12/01/2022 Par Louise Claereboudt

Alors que l’année vient de commencer, l’épuisement des généralistes, mobilisés depuis deux ans dans la lutte contre l’épidémie de Covid-19, se fait de plus en plus sentir. Nombre d’entre eux se disent incompris voire totalement oubliés par les autorités. Une situation qui ne peut plus durer estime le Dr Jean Tafazzoli, élu UFML, qui réclame au Gouvernement des réponses claires face au déficit des vocations et au désespoir de toute la profession. C’est la prochaine émission de Cash Investigation qui a mis le feu aux poudres avant même sa diffusion sur France 2, ce jeudi 13 janvier. Dans ce nouveau reportage, intitulé "Liberté, santé, inégalités" et déjà disponible sur le site de francetélévisions, la journaliste Elise Lucet s’attaque à un sujet épineux, au cœur des inquiétudes des Français : les déserts médicaux. Dès le début de cette enquête, Cash Investigation pointe une raison à l’existence de ces zones sous-dotées : la liberté d’installation des médecins, tant protégée par les syndicats médicaux depuis des années, auxquels, selon le magazine, les autorités n’osent pas se confronter.

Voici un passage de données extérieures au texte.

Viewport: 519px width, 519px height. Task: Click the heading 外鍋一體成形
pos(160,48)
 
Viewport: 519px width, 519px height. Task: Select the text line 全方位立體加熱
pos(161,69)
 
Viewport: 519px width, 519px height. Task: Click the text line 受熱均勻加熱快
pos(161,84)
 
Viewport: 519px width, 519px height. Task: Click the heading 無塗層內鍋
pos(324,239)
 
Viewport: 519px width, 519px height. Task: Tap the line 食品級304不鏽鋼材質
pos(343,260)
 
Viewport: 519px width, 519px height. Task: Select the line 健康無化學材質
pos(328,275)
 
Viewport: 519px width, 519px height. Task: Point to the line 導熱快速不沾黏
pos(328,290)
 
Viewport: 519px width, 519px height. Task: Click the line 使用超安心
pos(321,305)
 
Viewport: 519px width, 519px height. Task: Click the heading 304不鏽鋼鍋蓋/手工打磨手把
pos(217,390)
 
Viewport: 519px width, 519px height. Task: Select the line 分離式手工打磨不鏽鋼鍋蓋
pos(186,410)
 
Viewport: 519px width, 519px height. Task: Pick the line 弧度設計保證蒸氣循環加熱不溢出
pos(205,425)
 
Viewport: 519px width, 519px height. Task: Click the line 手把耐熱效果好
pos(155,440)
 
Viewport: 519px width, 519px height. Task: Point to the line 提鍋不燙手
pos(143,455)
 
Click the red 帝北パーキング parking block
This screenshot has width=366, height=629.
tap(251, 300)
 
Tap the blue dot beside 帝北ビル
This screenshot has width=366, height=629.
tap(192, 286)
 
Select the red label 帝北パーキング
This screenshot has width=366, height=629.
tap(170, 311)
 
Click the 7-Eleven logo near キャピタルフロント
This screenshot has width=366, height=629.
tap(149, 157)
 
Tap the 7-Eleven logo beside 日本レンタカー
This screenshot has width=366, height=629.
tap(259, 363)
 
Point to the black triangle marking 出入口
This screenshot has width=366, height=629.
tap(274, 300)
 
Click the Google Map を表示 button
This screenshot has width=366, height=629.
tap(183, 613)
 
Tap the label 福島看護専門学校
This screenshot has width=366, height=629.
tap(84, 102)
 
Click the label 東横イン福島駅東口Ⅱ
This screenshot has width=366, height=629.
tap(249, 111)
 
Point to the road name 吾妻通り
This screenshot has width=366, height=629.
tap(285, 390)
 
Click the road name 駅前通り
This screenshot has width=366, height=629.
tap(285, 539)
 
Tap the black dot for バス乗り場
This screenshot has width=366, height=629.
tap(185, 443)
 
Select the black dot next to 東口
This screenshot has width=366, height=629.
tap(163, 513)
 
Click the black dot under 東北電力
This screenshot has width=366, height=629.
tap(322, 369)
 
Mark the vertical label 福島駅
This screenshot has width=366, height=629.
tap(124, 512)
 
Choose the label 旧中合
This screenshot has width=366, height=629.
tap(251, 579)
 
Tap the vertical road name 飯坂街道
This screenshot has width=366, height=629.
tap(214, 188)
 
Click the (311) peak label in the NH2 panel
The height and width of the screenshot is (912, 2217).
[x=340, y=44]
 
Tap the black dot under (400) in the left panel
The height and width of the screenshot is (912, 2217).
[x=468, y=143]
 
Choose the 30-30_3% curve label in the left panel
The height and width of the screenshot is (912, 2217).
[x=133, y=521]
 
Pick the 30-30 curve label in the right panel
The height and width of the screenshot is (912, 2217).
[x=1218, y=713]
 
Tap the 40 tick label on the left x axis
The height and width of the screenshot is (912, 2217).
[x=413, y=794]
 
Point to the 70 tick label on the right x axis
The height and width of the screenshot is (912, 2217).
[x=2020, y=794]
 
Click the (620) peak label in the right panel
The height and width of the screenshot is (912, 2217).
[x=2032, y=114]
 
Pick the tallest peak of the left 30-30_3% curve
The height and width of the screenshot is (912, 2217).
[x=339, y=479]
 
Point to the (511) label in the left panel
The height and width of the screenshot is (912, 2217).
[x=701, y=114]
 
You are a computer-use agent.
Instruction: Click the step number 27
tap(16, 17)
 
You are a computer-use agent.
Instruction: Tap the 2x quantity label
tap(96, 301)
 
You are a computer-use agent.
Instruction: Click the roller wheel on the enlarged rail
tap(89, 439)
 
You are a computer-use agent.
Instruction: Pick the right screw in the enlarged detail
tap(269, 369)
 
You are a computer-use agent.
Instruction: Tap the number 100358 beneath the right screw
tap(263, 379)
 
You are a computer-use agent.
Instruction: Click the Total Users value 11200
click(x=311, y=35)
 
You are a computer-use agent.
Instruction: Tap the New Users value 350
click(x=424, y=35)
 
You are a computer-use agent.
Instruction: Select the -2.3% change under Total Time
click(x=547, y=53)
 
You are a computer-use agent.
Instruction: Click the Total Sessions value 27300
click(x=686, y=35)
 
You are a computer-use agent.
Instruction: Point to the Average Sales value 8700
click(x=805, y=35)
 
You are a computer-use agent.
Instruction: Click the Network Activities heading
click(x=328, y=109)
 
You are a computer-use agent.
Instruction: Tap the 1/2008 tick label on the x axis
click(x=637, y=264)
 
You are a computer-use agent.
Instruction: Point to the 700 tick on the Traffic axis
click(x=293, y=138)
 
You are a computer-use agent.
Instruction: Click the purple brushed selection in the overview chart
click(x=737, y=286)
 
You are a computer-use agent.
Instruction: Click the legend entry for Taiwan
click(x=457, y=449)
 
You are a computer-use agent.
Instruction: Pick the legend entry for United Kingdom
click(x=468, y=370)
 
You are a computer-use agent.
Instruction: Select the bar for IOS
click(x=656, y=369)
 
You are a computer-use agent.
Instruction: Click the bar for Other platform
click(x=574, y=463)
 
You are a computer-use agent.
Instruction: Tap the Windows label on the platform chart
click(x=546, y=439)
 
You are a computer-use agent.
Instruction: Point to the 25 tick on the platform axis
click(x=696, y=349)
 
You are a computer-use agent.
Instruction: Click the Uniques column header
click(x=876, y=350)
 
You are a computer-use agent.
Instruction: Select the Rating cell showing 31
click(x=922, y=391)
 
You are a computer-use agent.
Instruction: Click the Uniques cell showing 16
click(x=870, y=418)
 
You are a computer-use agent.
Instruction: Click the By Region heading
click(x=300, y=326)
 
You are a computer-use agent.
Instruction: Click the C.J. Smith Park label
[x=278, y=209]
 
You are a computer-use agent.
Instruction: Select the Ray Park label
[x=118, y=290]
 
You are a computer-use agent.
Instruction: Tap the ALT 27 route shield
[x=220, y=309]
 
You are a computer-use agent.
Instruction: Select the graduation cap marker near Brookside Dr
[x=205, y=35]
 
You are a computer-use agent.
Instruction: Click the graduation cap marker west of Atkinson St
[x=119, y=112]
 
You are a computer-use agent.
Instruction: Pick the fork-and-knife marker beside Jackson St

Dès la publication du teaser de l’émission sur Twitter, la communauté médicale s’est offusquée des ces affirmations, dénonçant le mépris pour les médecins libéraux, engagés depuis près de deux ans dans la lutte contre l’épidémie de Covid-19. Pour le Dr Jean Tafazzoli, généraliste à La Tour-de-Salvagny, près de Lyon, et élu à l’UFML-Syndicat, c’est la goutte de trop. Dans une lettre ouverte diffusée lundi soir, le praticien revient en long et en large sur ce qui a provoqué la désillusion des généralistes français. "Désillusion. C'est le mot qui me vient à l'esprit en lisant chaque jour les doléances des confrères qui déplaquent et quittent le métier de médecin, en regardant le reportage de Mme Lucet qui nous méprise, en lisant les menaces de mort et les insultes que mes confrères et moi-même recevons quotidiennement pour avoir osé prendre position pour la médecine, contre l’obscurantisme", écrit-il en préambule de cette lettre, listant les raisons qui ont mené au déficit des vocations et au désespoir de la profession qui, rappelle-t-il, ressent une réelle souffrance ("1 interne se suicide tous les 18 jours. 1 médecin tous les 8 jours").   "Corvéables à merci" Face à "l’hémorragie" des effectifs ("80.000 médecins traitants en 2012. Nous sommes 57000 aujourd'hui"), le praticien constate, amer, que les généralistes sont "sans importance aux yeux du Gouvernement, corvéables à merci, payés 25 euros pour 20 minutes après 6 ans d'études et encore 3 ans d’exercice au service de l'Etat dans les hôpitaux, dans les déserts médicaux, qu e l'on appelle l'internat. Nous, médecins, qu’on a sélectionnés pendant des années avec des numerus clausus ne laissant place qu’à la perfection d’un étudiant scientifique sur 10 et qu’on accuse maintenant de ne pas être assez nombreux !" Malgré leur engagement sans limite dans la lutte contre le virus, le Dr Tafazzoli déplore que ce mépris ait perduré...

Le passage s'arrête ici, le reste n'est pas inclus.